Life With Lupus, It Doesn’t Have To Be a Sentence

Life without the possibility of parole.  A sentence that will out live you.  I cannot fathom living imprisoned for the rest of my life.  Nor can I fathom society giving up on me, writing me off as a waste.

I’ve never committed a crime, never been convicted or locked up. And yet I remember when my life felt as though I had been locked up with the key to release me lost forever.  It’s not uncommon to feel abandoned or lost when you receive a medical diagnosis.  When you are young and you receive the news that you have a chronic illness it can be devastating.  It came see as though you are placed in solitary confinement with no hope of getting out.

I was received a sentence of life without lupus.  What I didn’t realize back then is that a sentence of lupus is not a sentence of hopelessness.  It isn’t an end to life.  It may seem that way at first when the doctor provides you with the news.  And it’s okay to feel a little list at first.

But life with lupus isn’t all gloom.  It’s a chance to really consider what’s most important in your life.  It’s a chance to become part of an amazing community of people who are heroes.  You see having a chronic illness like lupus means that doing ordinary things may take extraordinary means or creative ways of making things work.  Sure you may be challenged, and sure there are times when it isn’t all roses, but you still have a life and it can still be full and good.

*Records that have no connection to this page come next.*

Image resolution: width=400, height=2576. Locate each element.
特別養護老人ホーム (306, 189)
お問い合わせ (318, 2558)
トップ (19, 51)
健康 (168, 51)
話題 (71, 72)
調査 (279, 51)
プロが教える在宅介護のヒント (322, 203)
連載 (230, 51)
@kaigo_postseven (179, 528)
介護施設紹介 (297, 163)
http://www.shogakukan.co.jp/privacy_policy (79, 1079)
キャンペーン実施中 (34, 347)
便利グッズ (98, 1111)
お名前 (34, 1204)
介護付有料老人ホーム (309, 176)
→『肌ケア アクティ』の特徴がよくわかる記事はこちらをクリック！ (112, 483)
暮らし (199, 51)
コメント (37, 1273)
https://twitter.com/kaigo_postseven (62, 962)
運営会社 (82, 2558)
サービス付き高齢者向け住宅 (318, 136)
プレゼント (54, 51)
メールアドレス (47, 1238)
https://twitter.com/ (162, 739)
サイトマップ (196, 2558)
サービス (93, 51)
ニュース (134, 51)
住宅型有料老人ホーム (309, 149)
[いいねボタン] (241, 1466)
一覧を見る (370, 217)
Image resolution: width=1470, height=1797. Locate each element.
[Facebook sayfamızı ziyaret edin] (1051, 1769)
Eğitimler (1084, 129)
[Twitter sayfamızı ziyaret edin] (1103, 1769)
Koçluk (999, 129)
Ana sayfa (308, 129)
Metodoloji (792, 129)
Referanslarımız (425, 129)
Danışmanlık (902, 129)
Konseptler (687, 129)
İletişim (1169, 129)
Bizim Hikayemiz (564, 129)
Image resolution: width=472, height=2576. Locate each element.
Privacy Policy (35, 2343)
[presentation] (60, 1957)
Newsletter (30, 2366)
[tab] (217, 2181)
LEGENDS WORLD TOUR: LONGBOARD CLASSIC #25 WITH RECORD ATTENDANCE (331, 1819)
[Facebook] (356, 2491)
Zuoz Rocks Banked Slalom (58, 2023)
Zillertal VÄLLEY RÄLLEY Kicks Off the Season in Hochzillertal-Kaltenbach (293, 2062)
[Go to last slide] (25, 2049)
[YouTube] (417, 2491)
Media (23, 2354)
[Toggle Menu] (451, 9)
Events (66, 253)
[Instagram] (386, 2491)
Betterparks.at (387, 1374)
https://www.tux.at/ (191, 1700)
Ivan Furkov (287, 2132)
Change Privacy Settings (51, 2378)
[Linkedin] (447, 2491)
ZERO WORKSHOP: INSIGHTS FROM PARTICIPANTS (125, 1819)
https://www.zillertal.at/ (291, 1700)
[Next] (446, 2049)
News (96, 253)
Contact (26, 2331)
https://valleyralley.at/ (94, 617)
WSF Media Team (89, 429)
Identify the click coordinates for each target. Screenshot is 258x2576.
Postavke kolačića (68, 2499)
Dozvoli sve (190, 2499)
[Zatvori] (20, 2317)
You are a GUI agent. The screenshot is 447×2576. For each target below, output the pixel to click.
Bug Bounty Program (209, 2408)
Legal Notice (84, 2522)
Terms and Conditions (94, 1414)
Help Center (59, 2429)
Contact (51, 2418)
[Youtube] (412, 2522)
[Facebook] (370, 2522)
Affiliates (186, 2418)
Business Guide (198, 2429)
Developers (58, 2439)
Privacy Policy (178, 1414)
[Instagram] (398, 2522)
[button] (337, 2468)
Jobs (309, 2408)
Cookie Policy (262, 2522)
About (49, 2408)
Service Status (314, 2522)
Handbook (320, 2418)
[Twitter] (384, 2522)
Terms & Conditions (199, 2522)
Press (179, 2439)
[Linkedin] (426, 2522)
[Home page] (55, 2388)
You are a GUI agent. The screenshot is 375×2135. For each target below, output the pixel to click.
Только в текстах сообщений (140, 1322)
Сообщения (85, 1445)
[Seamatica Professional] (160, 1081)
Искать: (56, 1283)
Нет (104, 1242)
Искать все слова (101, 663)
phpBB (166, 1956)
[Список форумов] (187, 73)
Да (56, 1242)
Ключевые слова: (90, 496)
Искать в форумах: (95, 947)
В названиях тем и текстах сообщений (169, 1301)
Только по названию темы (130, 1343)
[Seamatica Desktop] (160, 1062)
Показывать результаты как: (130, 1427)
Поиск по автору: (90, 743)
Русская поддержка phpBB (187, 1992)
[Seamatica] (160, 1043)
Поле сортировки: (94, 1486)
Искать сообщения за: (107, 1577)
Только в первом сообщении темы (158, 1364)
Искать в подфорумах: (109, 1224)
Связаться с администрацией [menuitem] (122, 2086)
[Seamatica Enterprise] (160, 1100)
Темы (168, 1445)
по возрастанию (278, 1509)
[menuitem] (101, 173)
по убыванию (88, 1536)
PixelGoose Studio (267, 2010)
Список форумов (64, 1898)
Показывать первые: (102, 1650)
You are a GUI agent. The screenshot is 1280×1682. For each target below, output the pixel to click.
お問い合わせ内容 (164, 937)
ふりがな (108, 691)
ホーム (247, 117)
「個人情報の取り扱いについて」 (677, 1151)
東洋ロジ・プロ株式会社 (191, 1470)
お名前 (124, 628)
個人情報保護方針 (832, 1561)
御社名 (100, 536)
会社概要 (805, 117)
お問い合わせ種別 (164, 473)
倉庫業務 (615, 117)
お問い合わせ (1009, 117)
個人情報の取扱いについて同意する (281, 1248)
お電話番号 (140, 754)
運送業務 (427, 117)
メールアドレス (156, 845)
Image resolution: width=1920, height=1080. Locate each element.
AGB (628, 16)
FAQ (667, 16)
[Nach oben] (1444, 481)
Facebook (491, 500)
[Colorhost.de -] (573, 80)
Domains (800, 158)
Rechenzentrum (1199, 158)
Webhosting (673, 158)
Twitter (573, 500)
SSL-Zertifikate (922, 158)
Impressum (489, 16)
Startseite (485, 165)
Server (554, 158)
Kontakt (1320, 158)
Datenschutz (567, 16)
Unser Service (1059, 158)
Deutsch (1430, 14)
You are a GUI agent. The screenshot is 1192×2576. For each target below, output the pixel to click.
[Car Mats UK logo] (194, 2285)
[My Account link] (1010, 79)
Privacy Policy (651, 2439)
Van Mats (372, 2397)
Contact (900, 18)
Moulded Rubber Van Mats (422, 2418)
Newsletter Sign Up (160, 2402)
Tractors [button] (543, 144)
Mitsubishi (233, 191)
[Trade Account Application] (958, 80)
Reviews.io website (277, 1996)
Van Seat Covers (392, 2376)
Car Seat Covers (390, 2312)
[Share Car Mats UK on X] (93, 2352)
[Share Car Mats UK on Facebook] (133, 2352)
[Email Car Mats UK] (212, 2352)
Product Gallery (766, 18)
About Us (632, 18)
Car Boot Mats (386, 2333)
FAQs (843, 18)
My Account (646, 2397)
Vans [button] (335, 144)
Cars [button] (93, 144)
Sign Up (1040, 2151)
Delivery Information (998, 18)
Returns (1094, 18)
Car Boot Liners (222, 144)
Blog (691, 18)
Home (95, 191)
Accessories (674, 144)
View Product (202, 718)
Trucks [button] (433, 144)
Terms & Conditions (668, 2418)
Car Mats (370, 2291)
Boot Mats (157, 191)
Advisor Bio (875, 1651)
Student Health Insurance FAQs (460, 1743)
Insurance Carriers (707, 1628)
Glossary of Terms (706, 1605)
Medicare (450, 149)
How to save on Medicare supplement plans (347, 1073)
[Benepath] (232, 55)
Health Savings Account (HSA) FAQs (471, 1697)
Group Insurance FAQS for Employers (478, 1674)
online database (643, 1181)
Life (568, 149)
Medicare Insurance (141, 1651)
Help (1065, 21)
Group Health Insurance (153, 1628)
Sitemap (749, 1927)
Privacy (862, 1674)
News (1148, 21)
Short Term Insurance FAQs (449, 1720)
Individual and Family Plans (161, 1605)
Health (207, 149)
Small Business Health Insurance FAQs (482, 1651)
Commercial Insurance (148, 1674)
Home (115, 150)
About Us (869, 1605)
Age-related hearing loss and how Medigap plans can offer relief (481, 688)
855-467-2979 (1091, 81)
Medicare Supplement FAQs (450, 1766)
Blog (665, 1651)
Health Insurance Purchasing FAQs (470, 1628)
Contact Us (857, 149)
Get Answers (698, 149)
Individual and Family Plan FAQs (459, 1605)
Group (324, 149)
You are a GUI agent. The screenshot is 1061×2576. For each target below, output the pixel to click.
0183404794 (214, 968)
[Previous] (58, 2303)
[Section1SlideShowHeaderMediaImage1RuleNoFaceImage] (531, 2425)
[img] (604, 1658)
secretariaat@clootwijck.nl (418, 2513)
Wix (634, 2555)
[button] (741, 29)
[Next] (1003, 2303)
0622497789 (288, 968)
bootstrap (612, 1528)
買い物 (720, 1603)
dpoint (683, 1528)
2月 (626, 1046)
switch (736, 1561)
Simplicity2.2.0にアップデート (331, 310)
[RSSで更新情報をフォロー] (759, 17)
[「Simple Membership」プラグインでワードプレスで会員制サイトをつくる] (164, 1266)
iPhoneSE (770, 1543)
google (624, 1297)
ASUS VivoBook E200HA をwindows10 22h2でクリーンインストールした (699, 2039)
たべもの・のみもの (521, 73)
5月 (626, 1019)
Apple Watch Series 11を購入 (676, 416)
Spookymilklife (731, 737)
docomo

I try to think of my life with lupus as having a companion all the time.  A companion that requires compromise, insists I consider what’s really important in my life and which dreams I can’t to chase.  This companion of mine reminds me that every day people have to come up with creative ways, new ways, of doing ordinary things.  And is companion offers me a roller coaster ride of emotions, but not without providing me a great community of support.

No one goes through a chronic illness completely alone and if you can remember that, if you can just reach out to those who’ve navigated the winding path of living with lupus already, it’s easier.   Everything is easier when you aren’t in solitary, while you aren’t facing it alone.  And you aren’t alone!  I promise.  Reach out.